**TASK PROMPT**
Please collect every line of the items below that contains the word "This".
>> Begin SOURCE DATA
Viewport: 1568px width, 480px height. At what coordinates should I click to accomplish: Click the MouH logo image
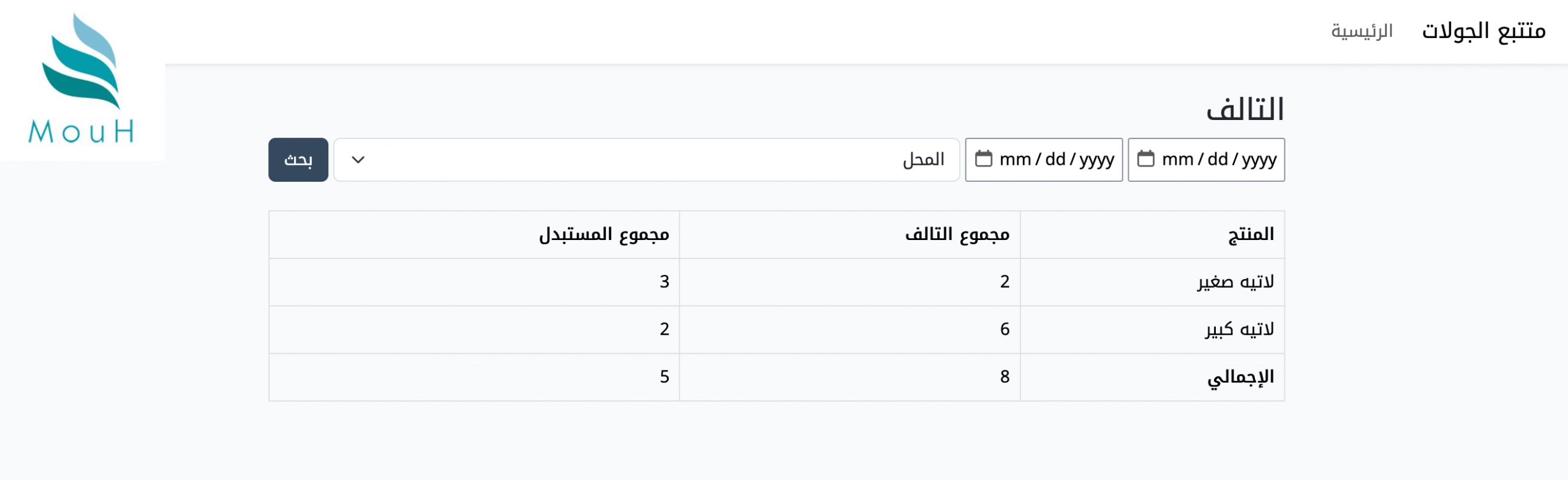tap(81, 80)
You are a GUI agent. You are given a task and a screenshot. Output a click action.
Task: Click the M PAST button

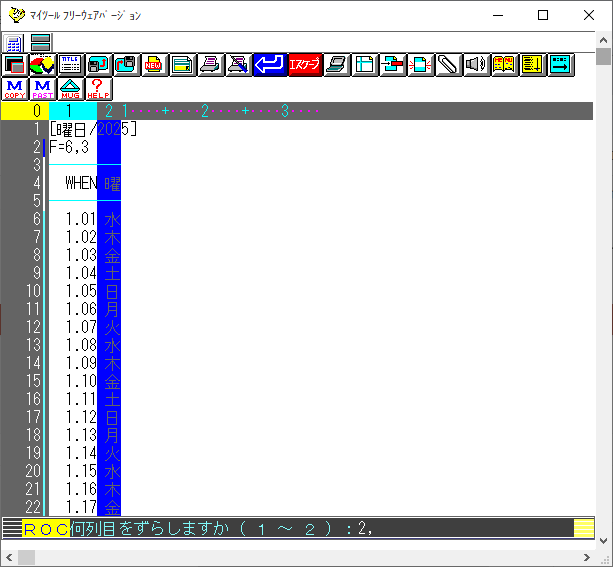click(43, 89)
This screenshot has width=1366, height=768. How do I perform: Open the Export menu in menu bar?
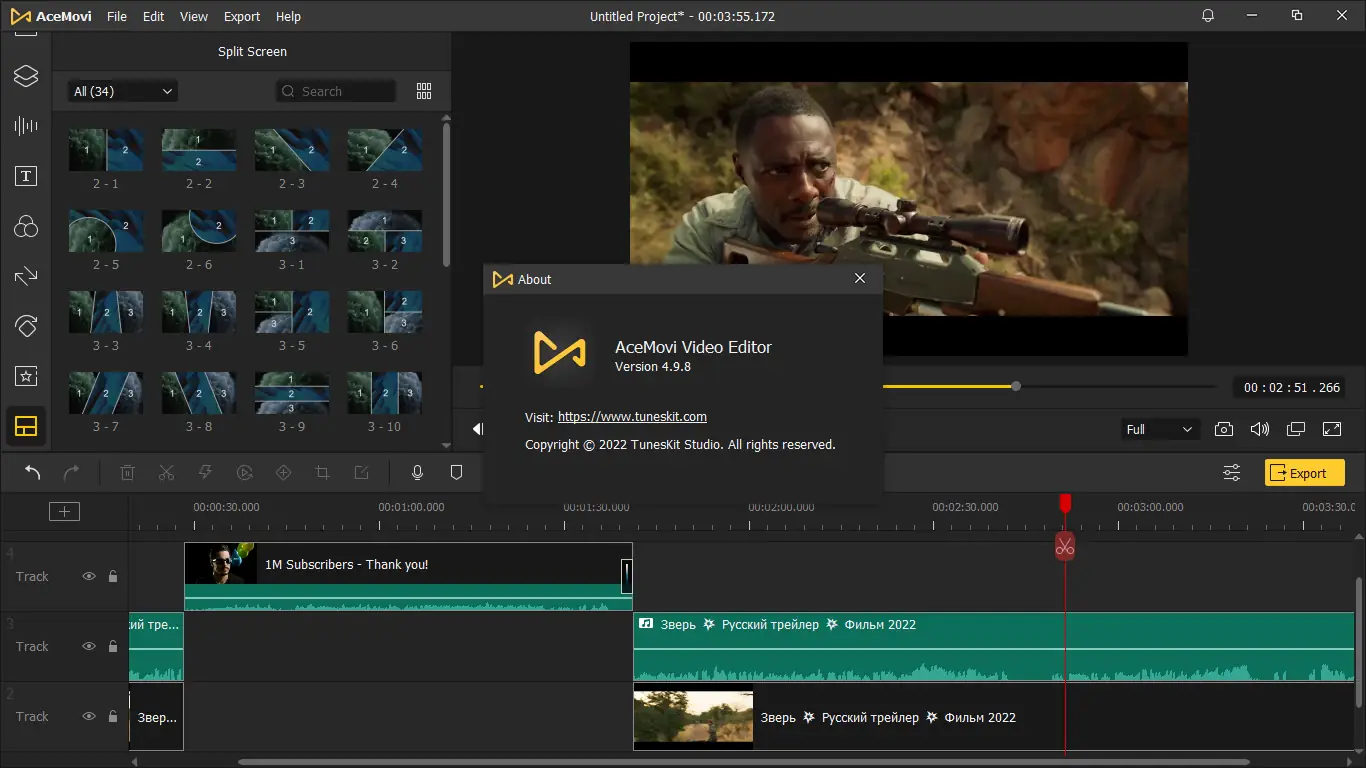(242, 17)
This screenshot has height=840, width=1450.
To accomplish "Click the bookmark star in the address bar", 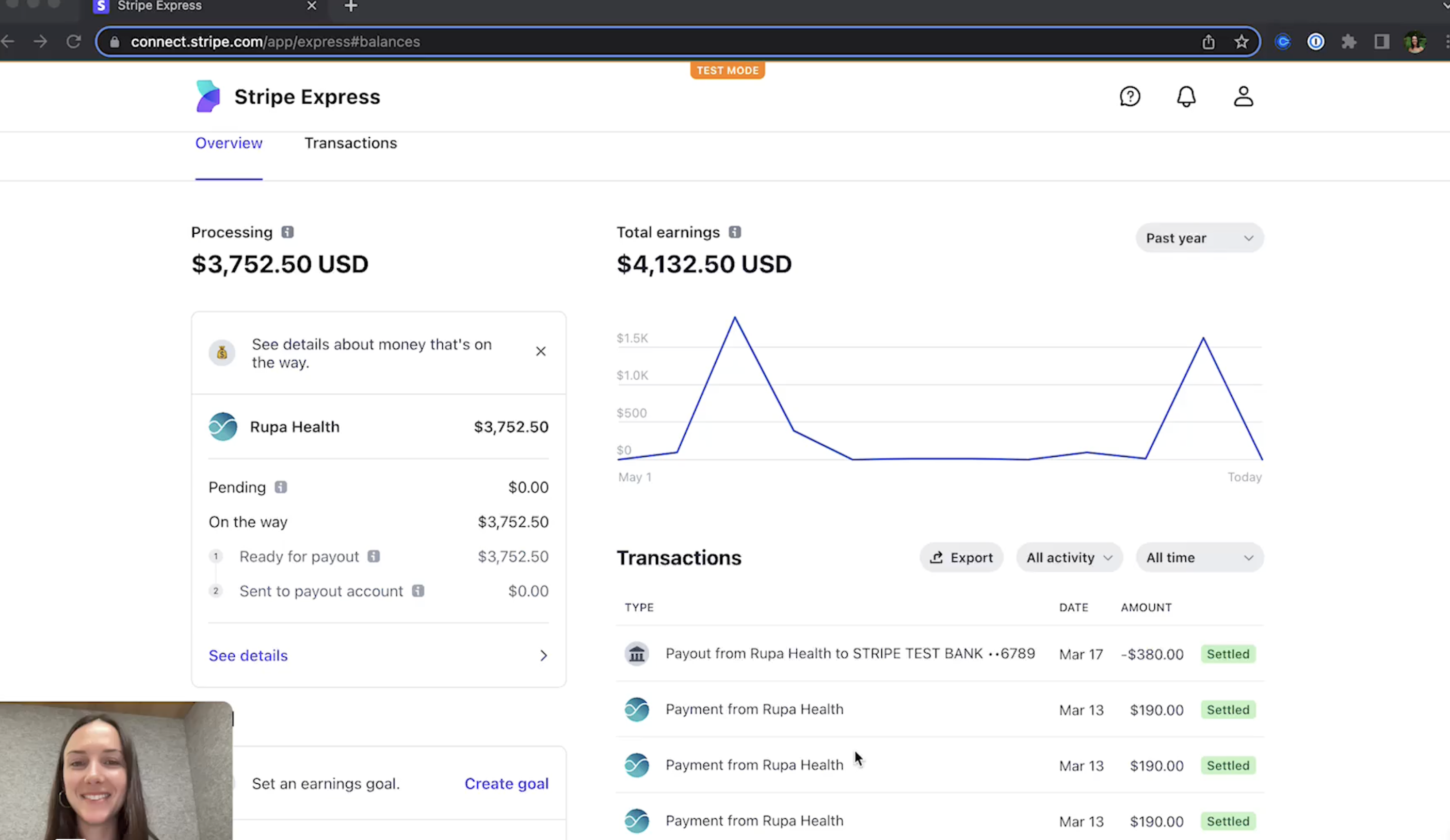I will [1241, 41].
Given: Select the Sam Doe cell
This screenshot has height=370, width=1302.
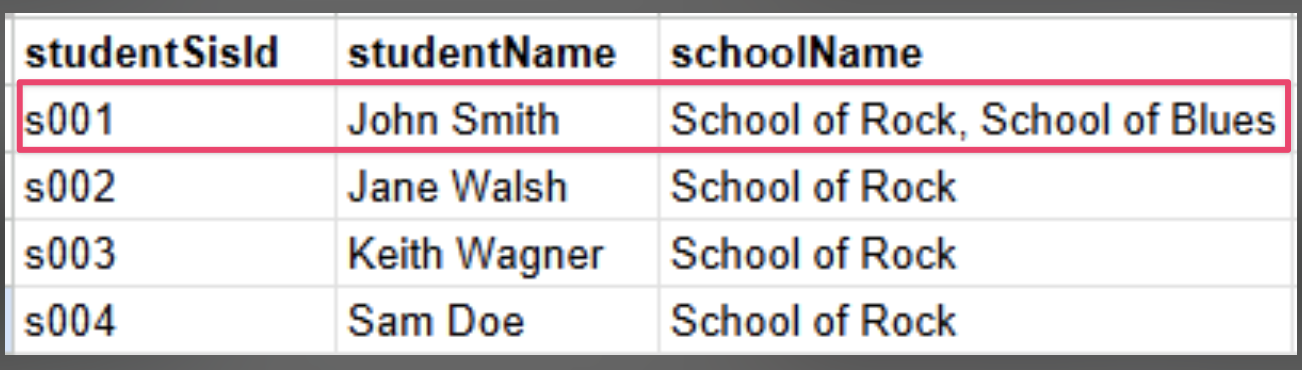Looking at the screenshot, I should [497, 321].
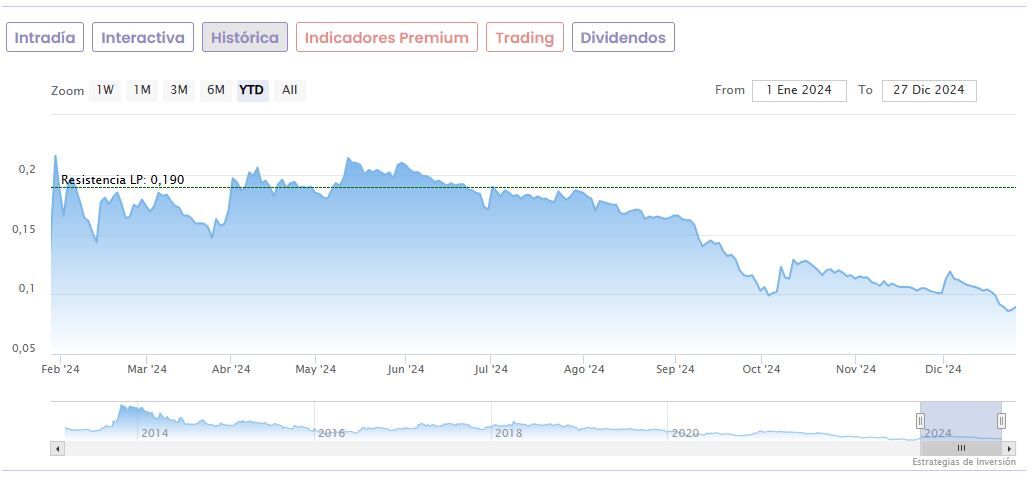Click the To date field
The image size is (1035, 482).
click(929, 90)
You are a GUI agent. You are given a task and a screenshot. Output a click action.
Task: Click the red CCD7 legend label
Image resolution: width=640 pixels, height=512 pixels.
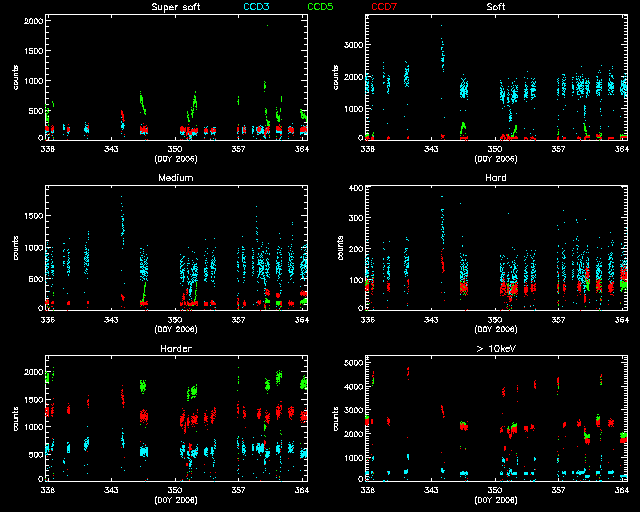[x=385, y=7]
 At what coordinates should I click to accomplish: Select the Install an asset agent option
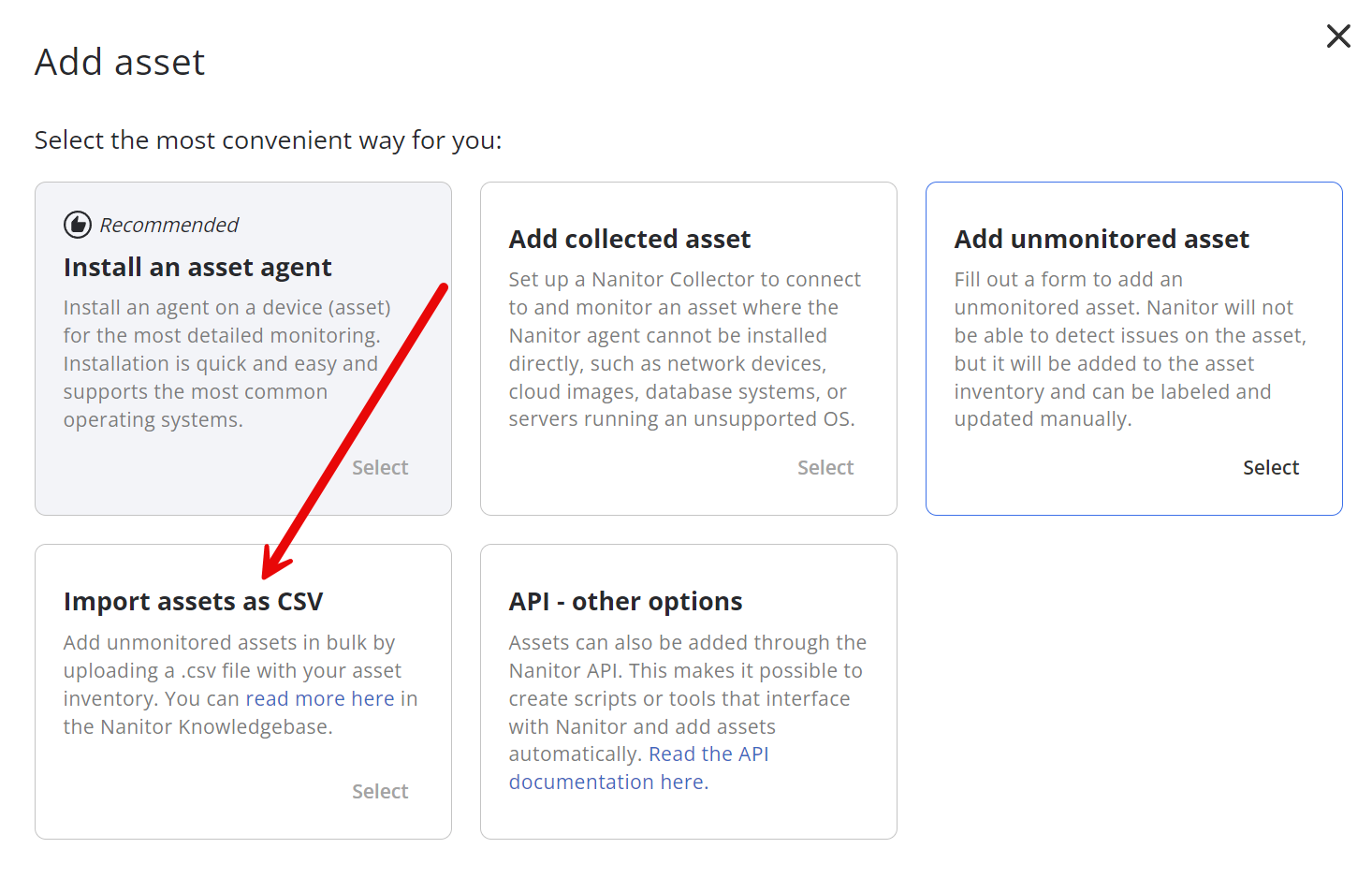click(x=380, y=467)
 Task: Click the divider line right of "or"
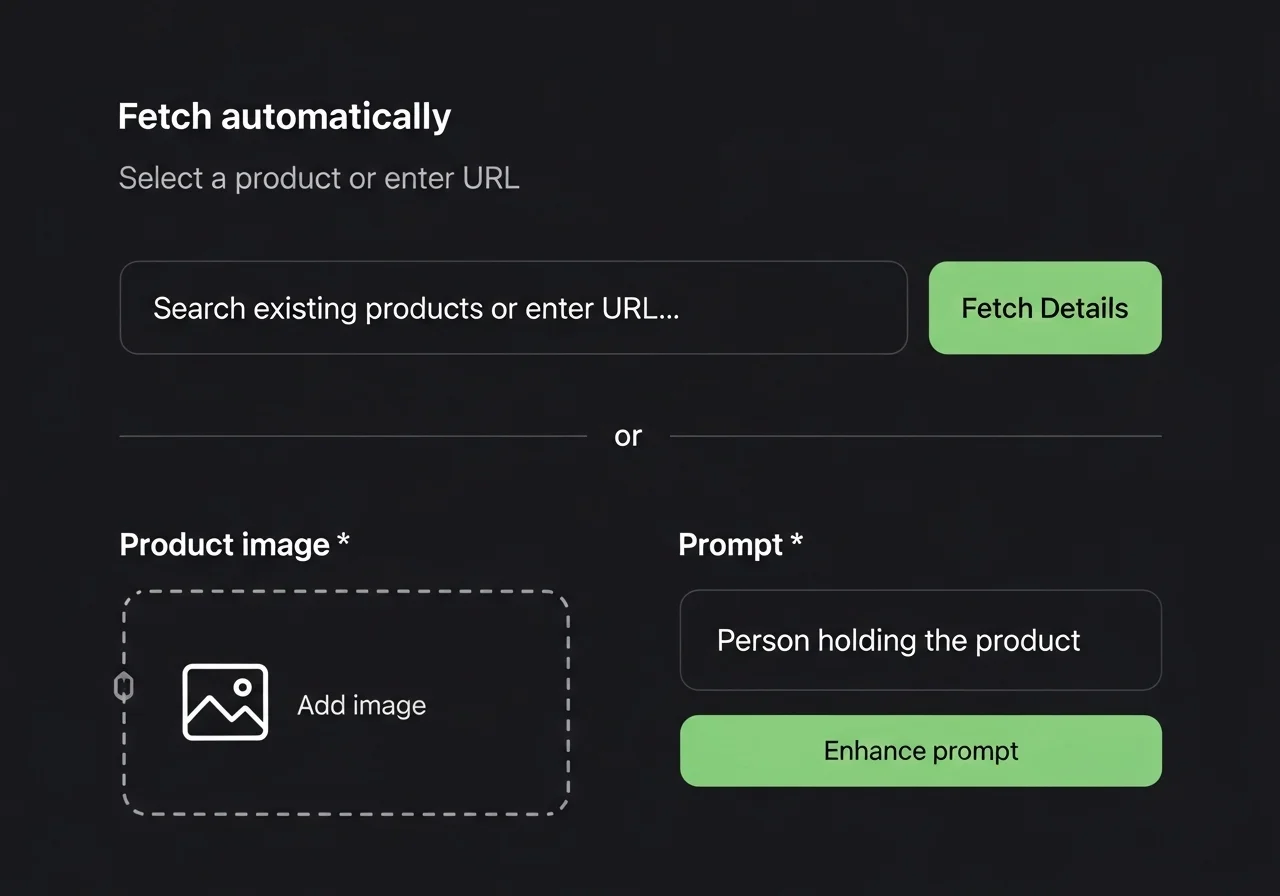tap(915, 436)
>> End SOURCE DATA
**FULL ANSWER**
This screenshot has width=1366, height=768. How do I perform: Open the Export menu in menu bar?
This screenshot has height=840, width=1450.
This screenshot has height=370, width=1302.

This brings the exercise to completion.